The changes, which were originally announced in April, are part of a suite the government believes will help make the tax system fairer.
In his budget speech tonight, Treasurer Wayne Swan said the government will begin “better targeting superannuation tax concessions to improve the system’s fairness, sustainability and efficiency”.
Tonight’s budget clarified several of the government’s superannuation measures:
The budget will make an amendment to a previously announced measure which will reduce tax concessions for very high income earners.
In the 2012-13 budget, the government said it would reduce certain tax concessions for the rich. In addition, it will exempt federal judges from these concessions.
The government will also use a similar definition of income for limiting these concessions in line with the Medicare levy surcharge and will refund former temporary residents the tax paid under the measure.
Over the next four years, these changes are expected to raise $25 .2 million.
In the only measure in which the government is spending money on superannuation changes, $60 million will be provided to change current excess contributions rules.
These rules have been controversial among superannuation industry members for some time as they usually target anyone who contributes over their annual caps, regardless of intention.
Any superannuation member hit by excess contributions tax is charged 46.5% regardless of their marginal tax rate. Now, the changes will see excess contributions taxed at an individual’s marginal tax rate, plus an interest charge.
However, individuals will be allowed to withdraw any excess concessional contributions from their fund.
The government estimates the changes will affect 41,000 people in 2013-14, by about $1,500 on average.

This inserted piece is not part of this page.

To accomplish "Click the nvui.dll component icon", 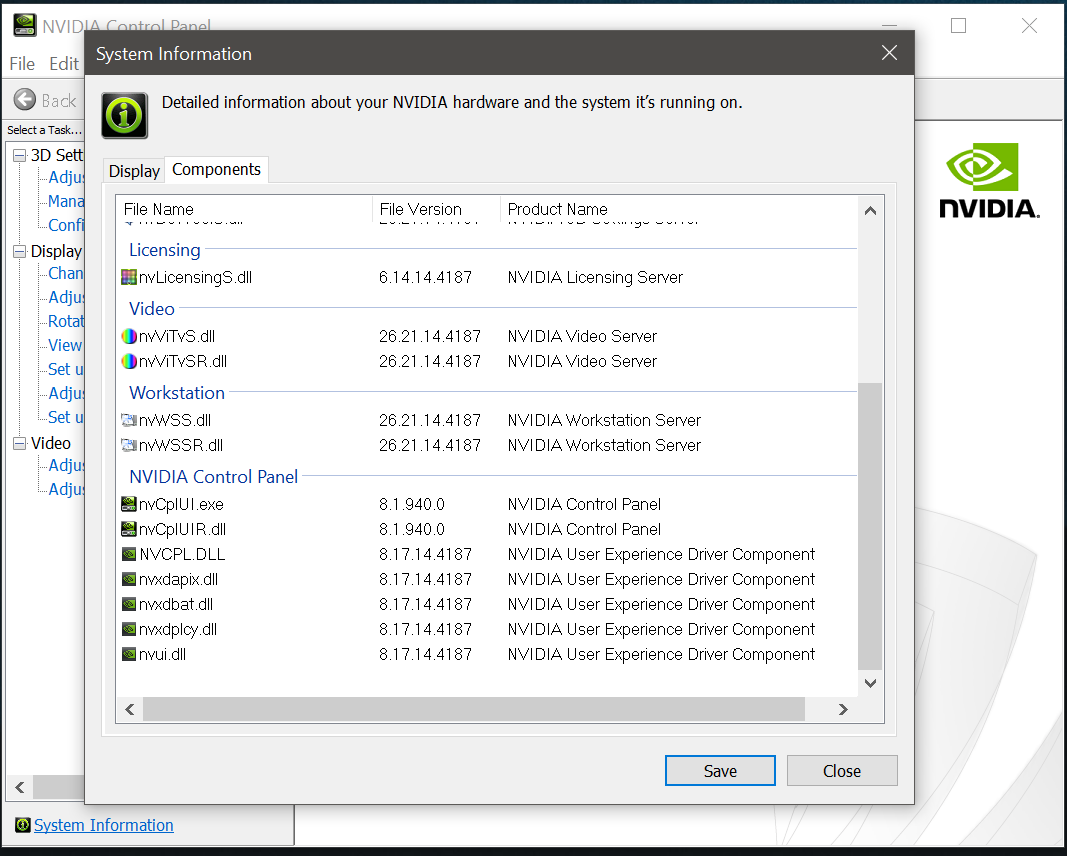I will [129, 654].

Deferred lifetime annuities
The government will attempt to encourage the adoption of deferred lifetime annuities by providing them with the same concessional tax treatment which applies to investment earnings on super assets supporting retirement income streams.
A deferred lifetime annuity is an annuity which is bought for an up-front premium, although payments don’t begin immediately.

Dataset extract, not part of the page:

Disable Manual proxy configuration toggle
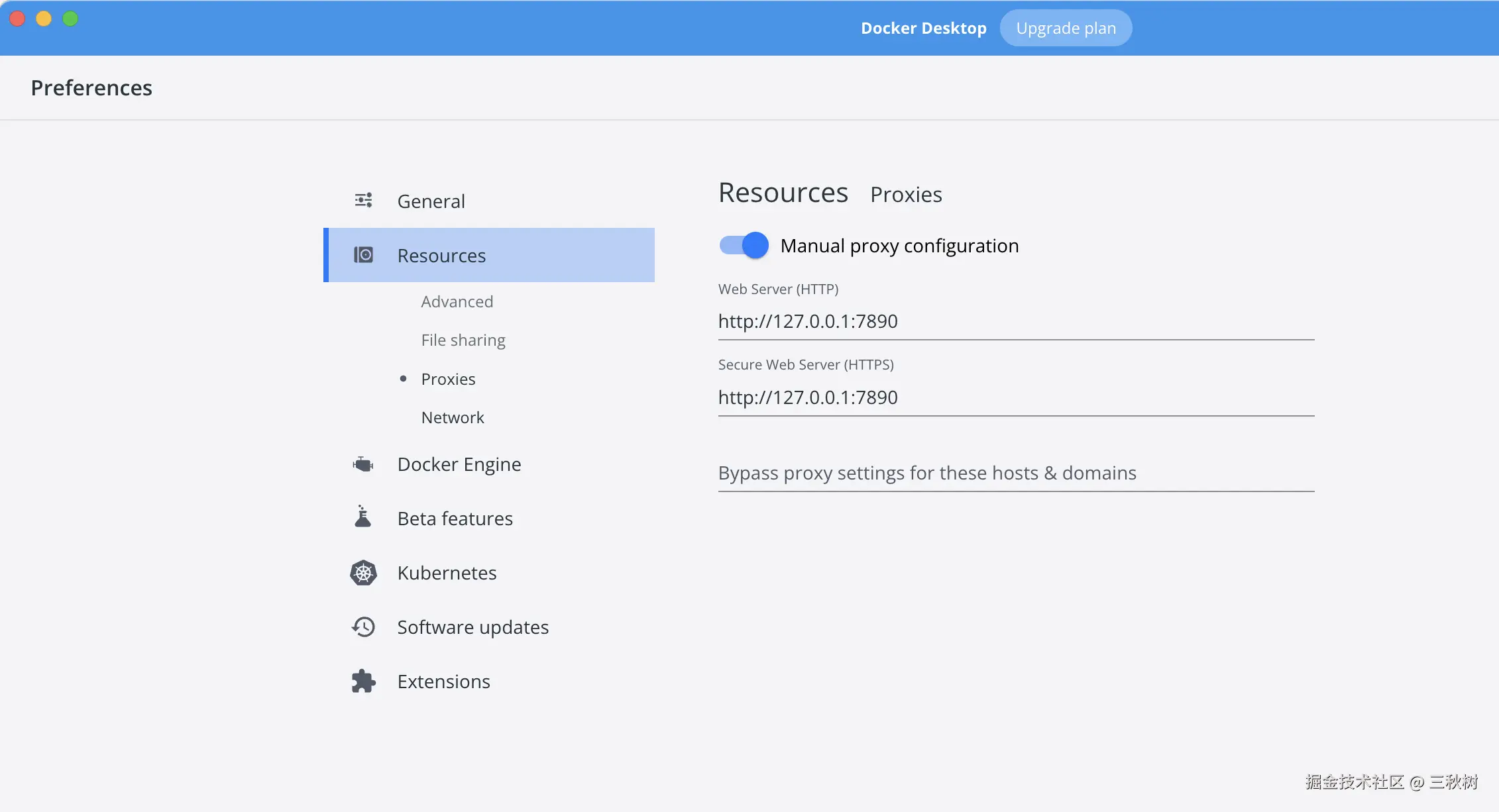 tap(744, 246)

However, because these payments aren’t made annually, they don’t qualify as income streams and so don’t have access to the same concessional tax treatment.
The new change will amend this.
Higher concessional contributions caps
The government will raise $366 million over the next four years through the administration of higher concessional contribution caps.

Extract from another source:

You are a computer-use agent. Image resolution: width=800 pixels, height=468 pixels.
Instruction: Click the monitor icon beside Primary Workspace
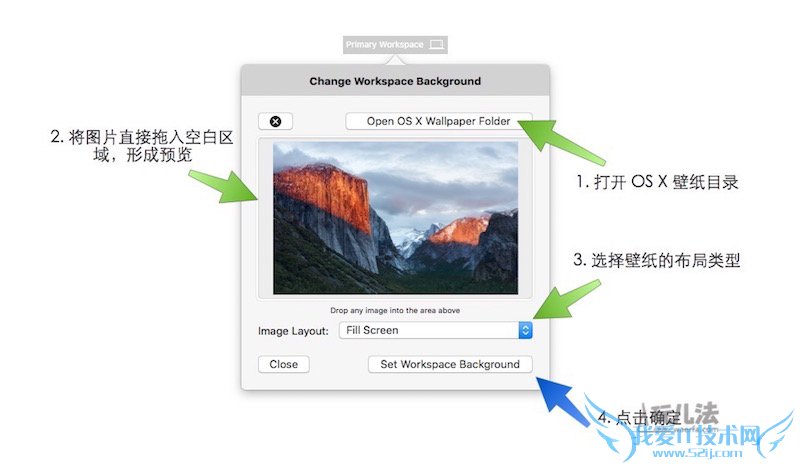(436, 45)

A new $35,000 cap will apply to anyone in certain age requirements. Anyone aged over 60 from July 1 2013 will be subject to the new cap, although anyone aged over 50 will be subject from 1 July 2014.
The government says the higher cap won’t be limited to individuals with balances below $500,000. The general cap is expected to reach $35,000 by July 1, 2018.
Retirement income streams
Current tax exemptions for earnings on super accounts supporting retirement incomes will be better targeted, the government says.
Future earnings on assets supporting income streams will be tax-free up to $100,000 a year from July 2014, with earnings above the $100,000 threshold to be taxed at the same concessional rate of 15% as in the accumulation phase.
Currently all earnings on assets supporting income streams are tax-free. Under the changes, the $100,000 threshold will be indexed to the Consumer Price Index, and then increase in increments of $10,000.
For assets which were bought before April 2013, the changes will only apply to capital gains which accrue after July 2024.
Both of these changes will earn the government $313 million over the next four years.
Lost member accounts referred to the ATO
The government will increase the threshold below which inactive accounts and those accounts with uncontactable members are required to be transferred to the Australian Tax Office.
The threshold will be increased from $2,000 to $2,500 from December 2015, and will increase to $3,000 from December 2016. This change will raise $118.4 million over the next four years.
The ATO is also set to receive $4.6 million over the next four years in order to administer the changes.
“Together with the strategies the ATO has in place for reuniting lost members with their super, the measure is expected to see a further reduction in the number and value of lost accounts,” the government said in the budget.